29.8 C
Denpasar
Saturday, June 3, 2023

Ijtima Ulama MUI, Musyawarah Kemaslahatan Umat, Jauhi Fanatik Sempit

DENPASAR, radarbali.id – Acara Ijtima Ulama ke-7 Komisi Fatwa Majelis Ulama Indonesia (MUI) yang resmi ditutup pada 11 November 2021 menyepakati 12 poin bahasan.

 

Dilansir dari situs mui.or.id, Ketua MUI Bidang Fatwa, KH Asrorun Niam Sholeh mengatakan, selama berjalannya Ijtima Ulama ke-7, terjadi permusyawaratan yang saling menguatkan dan mengokohkan.

 

Hal itu menjadi wujud dari shillatul fikri (ketersambungan pemikiran) yang terjadi karena pertimbangan kemaslahatan.

 

‘’Perdebatan ide, gagasan yang justru menguatkan dan mengokohkan, serta meneguhkan ukhuwah dan juga kebersamaan di antara kita,’’ ujarnya dalam sambutan penutupan Ijtima Ulama, Kamis (11/11).

 

Niam menambahkan, selama berjalannya musyawarah tidak didasarkan kepada kepentingan yang bersifat personal baik ananiah (egois), hizbiyyah (fanatik sempit), dan lainnya.

 

Sementara itu, anggota Bidang Fatwa MUI DKI Jakarta KH. Aceng Karimullah, yang juga pengurus DPP LDII mengatakan masyarakat Indonesia yang lebih heterogen berbeda agama juga perlu toleransi, apalagi berbeda madzhab. Persatuan menurut ketua Departemen Pendidikan, Keagamaan, dan Dakwah LDII itu harus diperjuangkan dan dirawat dengan berbagai ikhtiar dari setiap unsur.

 

Yang perlu ditanamkan, jangan saling menghina atau mencaci karena itu semua ijtihad ulama yang sudah ada dalilnya. 

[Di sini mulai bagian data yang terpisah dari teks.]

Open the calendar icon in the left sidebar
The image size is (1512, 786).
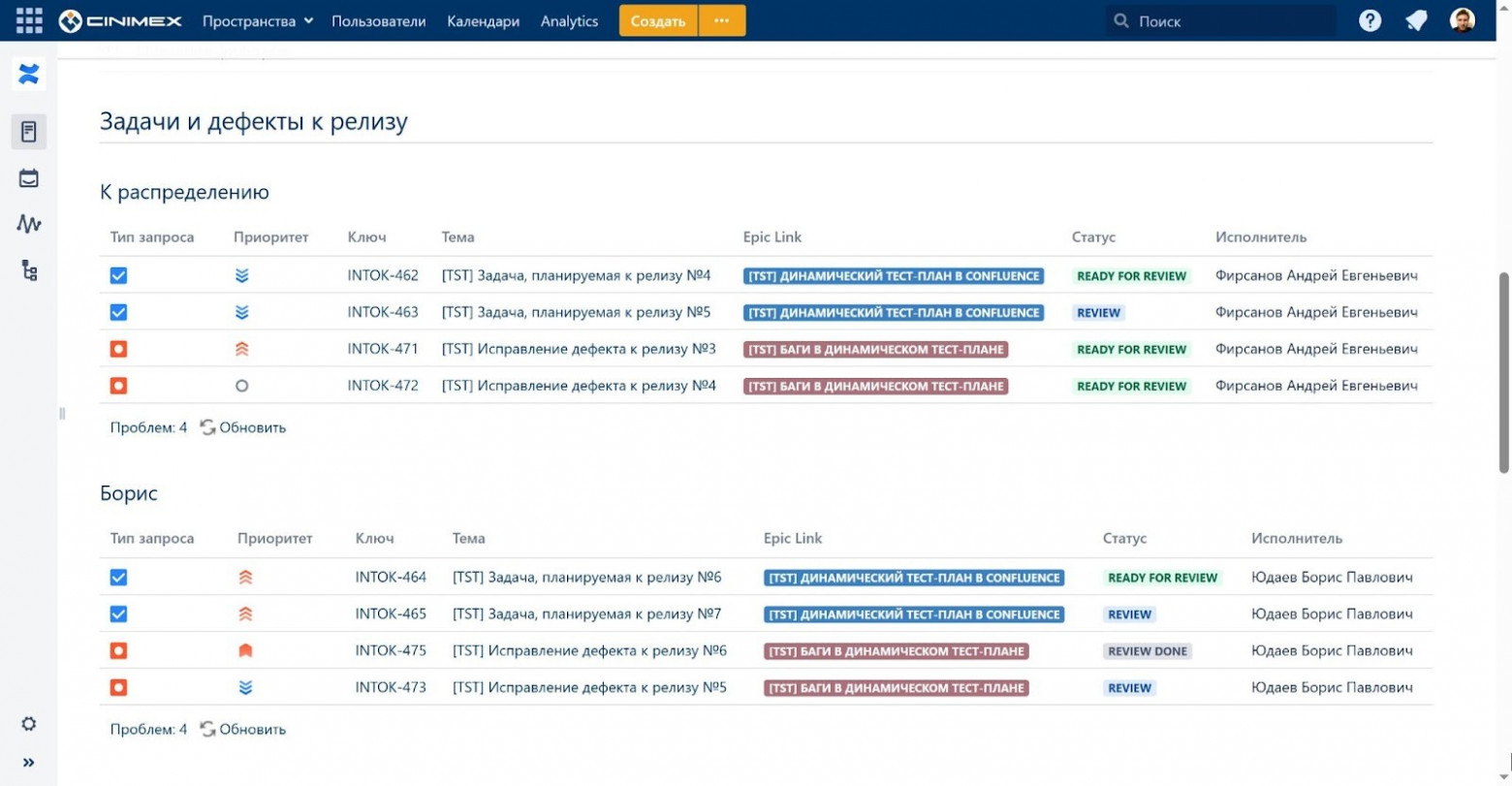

Baca Juga:  Giri Prasta Hadiri Peresmian Gedung Prakasa Rucira Garjita Polda Bali

 

“Jangan melihat juga asal mereka dari mana, toh sudah berikrar Bhinneka Tunggal Ika. Silakan melestarikan budaya masing-masing, namun ketika sudah bertemu meski agama berbeda, yang dituju hanya persatuan dan kesatuan,” katanya.

 

Dikutip dari situs mui.or.id, ke-12 bahasan tersebut adalah makna jihad, makna khilafah dalam konteks NKRI, kriteria penodaan agama, tinjauan pajak bea cukai dan juga retribusi untuk kepentingan kemaslahatan, panduan pemilu dan pemilukada yang lebih bermaslahat bagi bangsa, dan distribusi lahan untuk pemerataan dan kemaslahatan.

 

Selain itu, mengenai hukum pinjaman online, hukum transplantasi rahim, hukum cryptocurrency, penyaluran dana zakat dalam bentuk qardhun hasan, hukum zakat perusahaan, dan hukum zakat saham.

 

Hal tersebut senada dengan imbauan Gubernur DKI Jakarta Anies 

Baswedan, yang memberi sambutan dalam acara pembukaan Ijtima Ulama. Ia meminta masyarakat semakin memperkuat rasa persatuan dan kesatuan. Indonesia menurut orang nomor 1 di Jakarta itu bukanlah persatuan asal-usul, tetapi persatuan tujuan.

 

Menjadi Indonesia, menurut Anies, adalah bersatu untuk mencapai satu tujuan yang sama, yakni kemerdekaan hakiki, yang tidak lain adalah keadilan sosial bagi seluruh rakyat Indonesia.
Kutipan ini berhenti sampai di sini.